However, under controlling United States Supreme Court and Eleventh Circuit precedent following New York Times Co. v. Sullivan (1964), a jury will not have the opportunity to decide this case. To survive summary judgment, TMTG must show more than just that the Post’s statements were false and defamatory.

Current law requires that TMTG also establish that the Post acted with “actual malice,” that is, TMTG must prove that, at the time the Post published the statements, the Post either actually knew the statements were false or had serious doubt as to whether they were true or false. Further, to prevail under current law, TMTG must establish actual malice by evidence that goes beyond the “preponderance of the evidence” necessary in the usual civil case and adduce evidence on this issue that is clear and convincing.

These standards are exceedingly difficult for any plaintiff to meet, and TMTG has not met them here. TMTG’s evidence establishes beyond any doubt whatsoever that the Post published false information—the Post has admitted that. Under the facts presented here, reasonable minds could certainly conclude the Post acted unreasonably and should have conducted a better investigation before making the challenged statements. But under controlling precedent, such a showing is not sufficient to establish actual malice by clear and convincing evidence. Accordingly, the Court is required to grant summary judgment for the Post….

The circumstantial evidence adduced by TMTG certainly supports a jury finding that the Post acted unreasonably and should have done a more thorough investigation into the alleged payment of the finder’s fee. But it falls short of providing a basis for a jury finding that the evidence clearly and convincingly shows that the Post knew the story was false or published it with reckless disregard of whether it was false, that is, with serious doubt as to whether the story was true or false or with a high degree of awareness that the story was probably false.

First, there is no evidence that the Post fabricated the story that TMTG paid a finder’s fee, nor is there anything inherently implausible or even extraordinary about the story itself.

Second, the Post did not rely on anonymous tips, rumors, or other manifestly unreliable sources as is sometimes the case. It relied on information received from Wilkerson, an insider in position to know the truth, who was willing to go on the record, and who was providing information not only to the Post but also to other newspapers and government officials. The Post also relied on information from Wilkerson’s lawyers, whom the Post understood to be providing information on behalf of Wilkerson. See id. (affirming dismissal of defamation complaint where the story was not based on an unverified anonymous phone call).

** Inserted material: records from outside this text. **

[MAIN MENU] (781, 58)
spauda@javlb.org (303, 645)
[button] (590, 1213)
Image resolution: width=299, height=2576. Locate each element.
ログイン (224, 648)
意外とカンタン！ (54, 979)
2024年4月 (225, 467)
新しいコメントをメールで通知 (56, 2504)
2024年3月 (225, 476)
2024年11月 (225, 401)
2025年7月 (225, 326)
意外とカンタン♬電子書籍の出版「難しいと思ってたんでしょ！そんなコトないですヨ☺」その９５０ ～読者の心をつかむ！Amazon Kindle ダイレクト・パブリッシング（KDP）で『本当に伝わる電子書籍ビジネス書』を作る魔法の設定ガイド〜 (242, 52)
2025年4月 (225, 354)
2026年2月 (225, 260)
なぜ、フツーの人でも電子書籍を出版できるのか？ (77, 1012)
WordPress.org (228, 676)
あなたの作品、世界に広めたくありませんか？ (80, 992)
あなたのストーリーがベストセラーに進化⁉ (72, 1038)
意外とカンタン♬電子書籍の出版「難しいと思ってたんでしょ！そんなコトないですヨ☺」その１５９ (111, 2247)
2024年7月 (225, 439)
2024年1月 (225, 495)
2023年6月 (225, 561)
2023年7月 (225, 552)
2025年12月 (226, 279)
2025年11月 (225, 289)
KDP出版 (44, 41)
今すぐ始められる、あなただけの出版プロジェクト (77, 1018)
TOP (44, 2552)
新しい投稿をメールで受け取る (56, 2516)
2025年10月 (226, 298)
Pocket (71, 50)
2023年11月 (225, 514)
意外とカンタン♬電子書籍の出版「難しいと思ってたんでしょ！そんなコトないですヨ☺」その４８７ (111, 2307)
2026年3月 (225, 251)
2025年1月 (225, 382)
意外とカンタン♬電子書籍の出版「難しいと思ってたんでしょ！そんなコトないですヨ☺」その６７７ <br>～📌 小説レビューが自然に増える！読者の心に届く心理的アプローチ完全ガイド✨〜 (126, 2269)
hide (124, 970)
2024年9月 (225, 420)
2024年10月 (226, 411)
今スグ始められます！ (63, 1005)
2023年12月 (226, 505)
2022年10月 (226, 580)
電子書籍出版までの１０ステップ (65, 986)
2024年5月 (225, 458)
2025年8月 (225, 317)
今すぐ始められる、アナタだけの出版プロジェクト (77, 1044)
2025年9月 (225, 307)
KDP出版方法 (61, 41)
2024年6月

[Reporter Drew] Harwell’s declaration asserts that Wilkerson’s lawyers told him that TMTG paid the fee. His contemporaneous notes confirm that assertion, as does a recording of an interview session involving not only the lawyers but Wilkerson himself. TMTG does not dispute Harwell’s assertions. Although Wilkerson’s deposition testimony might be slightly inconsistent with Harwell’s declaration and raise an issue of fact as to whether Wilkerson himself actually told Harwell that TMTG paid the fee, Wilkerson does not deny that his lawyers did so.

TMTG argues that Wilkerson was an unreliable source because TMTG suspended and then fired Wilkerson, giving him a motive to fabricate the story in retaliation. As the Court has previously observed, an employee’s termination does not necessarily cast doubt on negative information the employee provides about an employer.

Further, it is undisputed that Wilkerson did not “blow the whistle” after he had been fired. He was fired for “blowing the whistle,” i.e., for providing information to the press. Harwell’s declaration explains that he assessed Wilkerson’s credibility and concluded based on past experience with Wilkerson that Wilkerson was reliable. No record evidence casts doubt on that assertion.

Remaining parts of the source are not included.